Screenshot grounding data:
----
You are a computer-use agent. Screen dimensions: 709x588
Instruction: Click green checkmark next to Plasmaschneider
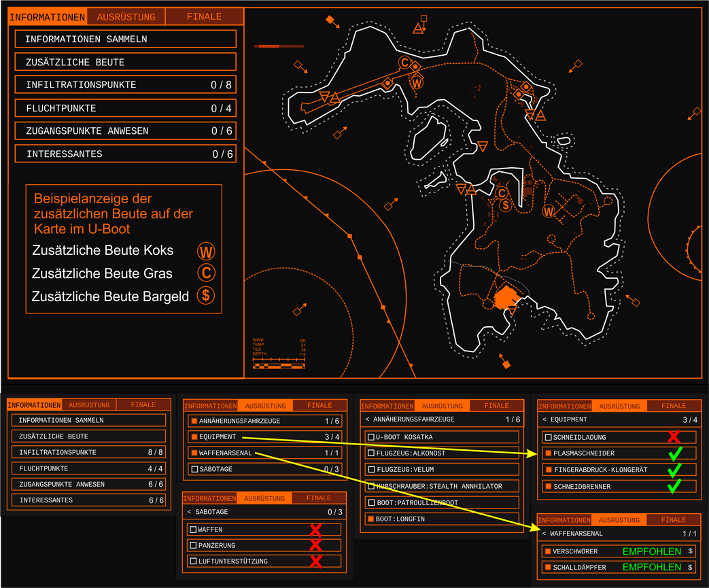coord(674,453)
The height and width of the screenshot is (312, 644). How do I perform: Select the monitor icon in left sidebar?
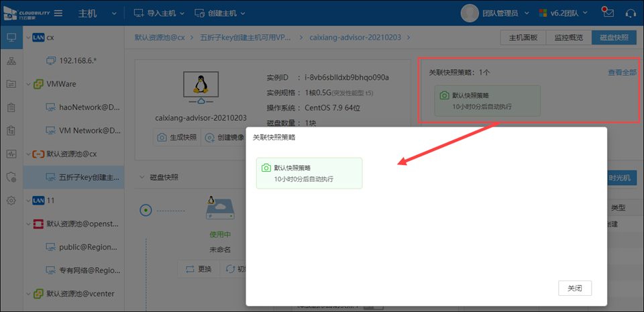coord(11,38)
----
(Requirement) Only the lines from the one containing "The height and" through the last line of the entries should be transcribed, exactly and with no pictures.

(Response area)
The height and width of the screenshot is (312, 644). How do I perform: Select the monitor icon in left sidebar?
coord(11,38)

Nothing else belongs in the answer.